Stored items from a collection:
— BEGIN —
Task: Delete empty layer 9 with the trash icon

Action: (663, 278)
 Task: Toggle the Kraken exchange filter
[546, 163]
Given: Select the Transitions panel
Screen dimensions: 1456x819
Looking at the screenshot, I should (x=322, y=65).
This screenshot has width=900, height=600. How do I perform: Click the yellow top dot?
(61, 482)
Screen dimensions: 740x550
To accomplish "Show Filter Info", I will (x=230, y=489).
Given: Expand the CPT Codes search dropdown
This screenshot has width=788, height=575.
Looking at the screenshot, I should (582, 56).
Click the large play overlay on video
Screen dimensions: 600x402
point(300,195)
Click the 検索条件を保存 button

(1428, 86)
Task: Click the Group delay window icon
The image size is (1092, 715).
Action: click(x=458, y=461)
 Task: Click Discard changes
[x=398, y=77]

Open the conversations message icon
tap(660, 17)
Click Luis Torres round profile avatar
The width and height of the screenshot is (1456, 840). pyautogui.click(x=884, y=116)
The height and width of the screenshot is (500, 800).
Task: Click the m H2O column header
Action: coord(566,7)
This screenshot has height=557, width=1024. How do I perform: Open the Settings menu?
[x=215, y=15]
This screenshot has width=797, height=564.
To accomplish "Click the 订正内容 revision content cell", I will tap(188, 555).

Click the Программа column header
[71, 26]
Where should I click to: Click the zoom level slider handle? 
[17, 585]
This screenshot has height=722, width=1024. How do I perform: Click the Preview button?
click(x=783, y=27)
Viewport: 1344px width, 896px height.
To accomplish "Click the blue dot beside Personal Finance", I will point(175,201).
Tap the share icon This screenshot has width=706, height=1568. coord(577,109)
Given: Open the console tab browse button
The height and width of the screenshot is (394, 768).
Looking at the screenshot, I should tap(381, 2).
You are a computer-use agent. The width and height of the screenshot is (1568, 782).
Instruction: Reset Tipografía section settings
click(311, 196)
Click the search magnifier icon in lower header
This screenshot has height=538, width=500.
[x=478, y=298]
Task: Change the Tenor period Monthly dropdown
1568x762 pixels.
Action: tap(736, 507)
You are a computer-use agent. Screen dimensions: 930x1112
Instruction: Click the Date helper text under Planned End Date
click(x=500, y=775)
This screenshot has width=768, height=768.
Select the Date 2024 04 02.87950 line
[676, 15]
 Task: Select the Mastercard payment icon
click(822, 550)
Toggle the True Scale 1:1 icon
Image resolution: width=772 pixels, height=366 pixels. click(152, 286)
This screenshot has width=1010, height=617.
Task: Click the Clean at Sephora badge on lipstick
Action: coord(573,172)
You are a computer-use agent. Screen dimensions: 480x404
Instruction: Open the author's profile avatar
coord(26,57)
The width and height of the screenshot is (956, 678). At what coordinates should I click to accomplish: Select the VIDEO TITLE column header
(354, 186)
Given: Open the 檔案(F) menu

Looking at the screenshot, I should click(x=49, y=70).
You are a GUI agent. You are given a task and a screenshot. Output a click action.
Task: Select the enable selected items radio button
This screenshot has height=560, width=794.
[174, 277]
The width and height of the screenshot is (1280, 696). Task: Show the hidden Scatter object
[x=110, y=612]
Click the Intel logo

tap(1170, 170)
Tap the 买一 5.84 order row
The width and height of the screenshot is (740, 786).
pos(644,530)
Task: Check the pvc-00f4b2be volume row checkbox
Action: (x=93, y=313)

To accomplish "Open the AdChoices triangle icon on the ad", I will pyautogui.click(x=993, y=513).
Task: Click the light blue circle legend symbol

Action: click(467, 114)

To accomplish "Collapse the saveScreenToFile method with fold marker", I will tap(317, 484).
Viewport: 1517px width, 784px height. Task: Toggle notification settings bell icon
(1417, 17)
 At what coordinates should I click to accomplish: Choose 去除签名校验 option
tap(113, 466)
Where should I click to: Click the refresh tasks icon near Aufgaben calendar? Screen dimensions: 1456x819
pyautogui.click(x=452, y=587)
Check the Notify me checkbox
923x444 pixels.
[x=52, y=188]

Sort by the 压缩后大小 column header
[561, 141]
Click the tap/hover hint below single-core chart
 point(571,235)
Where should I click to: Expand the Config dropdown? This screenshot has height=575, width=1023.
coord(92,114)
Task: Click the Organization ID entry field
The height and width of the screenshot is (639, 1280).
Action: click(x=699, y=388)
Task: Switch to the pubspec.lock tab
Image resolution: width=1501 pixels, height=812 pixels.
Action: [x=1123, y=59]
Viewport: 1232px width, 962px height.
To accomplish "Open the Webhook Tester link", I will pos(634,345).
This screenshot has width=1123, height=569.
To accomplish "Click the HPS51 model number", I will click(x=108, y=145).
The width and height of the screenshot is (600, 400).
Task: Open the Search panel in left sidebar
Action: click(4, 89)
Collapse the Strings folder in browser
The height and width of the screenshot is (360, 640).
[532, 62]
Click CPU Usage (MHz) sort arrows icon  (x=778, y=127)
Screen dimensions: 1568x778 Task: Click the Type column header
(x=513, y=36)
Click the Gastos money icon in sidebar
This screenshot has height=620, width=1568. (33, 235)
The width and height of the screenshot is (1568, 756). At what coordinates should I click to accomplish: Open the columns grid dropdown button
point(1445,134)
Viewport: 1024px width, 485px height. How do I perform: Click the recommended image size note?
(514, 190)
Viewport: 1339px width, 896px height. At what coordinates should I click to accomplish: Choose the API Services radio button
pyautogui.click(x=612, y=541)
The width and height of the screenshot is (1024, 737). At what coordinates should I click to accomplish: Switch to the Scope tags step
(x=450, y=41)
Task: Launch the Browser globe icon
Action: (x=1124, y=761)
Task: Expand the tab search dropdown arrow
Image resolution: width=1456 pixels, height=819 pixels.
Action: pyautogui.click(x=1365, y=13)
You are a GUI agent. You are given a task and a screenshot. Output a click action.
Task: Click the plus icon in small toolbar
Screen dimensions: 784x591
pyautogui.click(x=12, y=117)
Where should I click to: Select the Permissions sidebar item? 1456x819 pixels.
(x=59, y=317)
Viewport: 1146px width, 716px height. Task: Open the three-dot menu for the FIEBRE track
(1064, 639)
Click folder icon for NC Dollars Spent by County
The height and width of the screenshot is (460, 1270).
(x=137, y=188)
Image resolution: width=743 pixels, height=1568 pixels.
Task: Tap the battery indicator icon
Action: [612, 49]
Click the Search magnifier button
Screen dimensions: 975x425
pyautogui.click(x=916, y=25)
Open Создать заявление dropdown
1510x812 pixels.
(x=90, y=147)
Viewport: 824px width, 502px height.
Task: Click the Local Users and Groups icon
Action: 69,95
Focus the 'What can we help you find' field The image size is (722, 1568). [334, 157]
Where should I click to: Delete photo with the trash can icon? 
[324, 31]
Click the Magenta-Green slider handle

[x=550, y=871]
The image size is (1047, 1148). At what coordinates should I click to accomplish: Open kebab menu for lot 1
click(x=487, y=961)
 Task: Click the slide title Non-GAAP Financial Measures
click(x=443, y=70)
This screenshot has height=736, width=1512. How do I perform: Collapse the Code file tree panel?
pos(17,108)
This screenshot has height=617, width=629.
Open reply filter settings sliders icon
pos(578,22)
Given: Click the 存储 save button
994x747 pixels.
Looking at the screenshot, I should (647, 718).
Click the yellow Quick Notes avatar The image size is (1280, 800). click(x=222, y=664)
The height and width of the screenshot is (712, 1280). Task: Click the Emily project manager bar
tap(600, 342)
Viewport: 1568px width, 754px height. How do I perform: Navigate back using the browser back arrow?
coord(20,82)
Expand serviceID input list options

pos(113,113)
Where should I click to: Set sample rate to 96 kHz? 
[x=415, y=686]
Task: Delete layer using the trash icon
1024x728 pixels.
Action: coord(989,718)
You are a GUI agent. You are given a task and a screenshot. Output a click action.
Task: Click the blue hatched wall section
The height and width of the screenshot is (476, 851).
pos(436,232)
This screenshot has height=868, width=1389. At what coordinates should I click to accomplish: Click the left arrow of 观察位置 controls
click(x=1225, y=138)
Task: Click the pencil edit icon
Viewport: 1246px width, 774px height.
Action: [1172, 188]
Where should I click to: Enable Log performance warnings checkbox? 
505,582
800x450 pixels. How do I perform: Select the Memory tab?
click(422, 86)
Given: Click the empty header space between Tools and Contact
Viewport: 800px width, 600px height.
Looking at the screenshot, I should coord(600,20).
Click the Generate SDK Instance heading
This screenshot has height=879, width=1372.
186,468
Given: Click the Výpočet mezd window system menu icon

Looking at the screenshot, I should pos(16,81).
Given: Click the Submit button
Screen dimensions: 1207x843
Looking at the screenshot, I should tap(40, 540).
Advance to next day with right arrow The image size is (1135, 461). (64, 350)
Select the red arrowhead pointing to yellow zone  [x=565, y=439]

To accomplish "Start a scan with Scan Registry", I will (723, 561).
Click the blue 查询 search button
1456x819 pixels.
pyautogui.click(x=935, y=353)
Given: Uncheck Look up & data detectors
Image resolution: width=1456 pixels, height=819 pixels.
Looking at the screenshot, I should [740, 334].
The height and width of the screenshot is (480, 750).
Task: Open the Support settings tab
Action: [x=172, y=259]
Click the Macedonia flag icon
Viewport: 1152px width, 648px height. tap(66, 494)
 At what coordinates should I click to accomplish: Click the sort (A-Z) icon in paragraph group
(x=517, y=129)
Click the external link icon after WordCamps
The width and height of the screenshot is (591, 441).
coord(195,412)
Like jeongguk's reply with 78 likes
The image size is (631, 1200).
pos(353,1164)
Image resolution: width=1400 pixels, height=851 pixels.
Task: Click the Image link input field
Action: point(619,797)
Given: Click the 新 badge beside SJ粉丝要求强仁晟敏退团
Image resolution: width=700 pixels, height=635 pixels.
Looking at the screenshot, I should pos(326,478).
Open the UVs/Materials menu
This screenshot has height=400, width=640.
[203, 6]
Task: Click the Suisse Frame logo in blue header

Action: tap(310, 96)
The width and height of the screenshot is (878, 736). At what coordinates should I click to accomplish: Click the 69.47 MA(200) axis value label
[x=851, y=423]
— END —
Prompt:
Rewrite the stretch of material from the start through the line containing "will (x=230, y=489).", changing "trash icon" to "bin icon" and keeping everything else the same.

Final result:
Task: Delete empty layer 9 with the bin icon

Action: (663, 278)
 Task: Toggle the Kraken exchange filter
[546, 163]
Given: Select the Transitions panel
Screen dimensions: 1456x819
Looking at the screenshot, I should (x=322, y=65).
This screenshot has width=900, height=600. How do I perform: Click the yellow top dot?
(61, 482)
Screen dimensions: 740x550
To accomplish "Show Filter Info", I will (x=230, y=489).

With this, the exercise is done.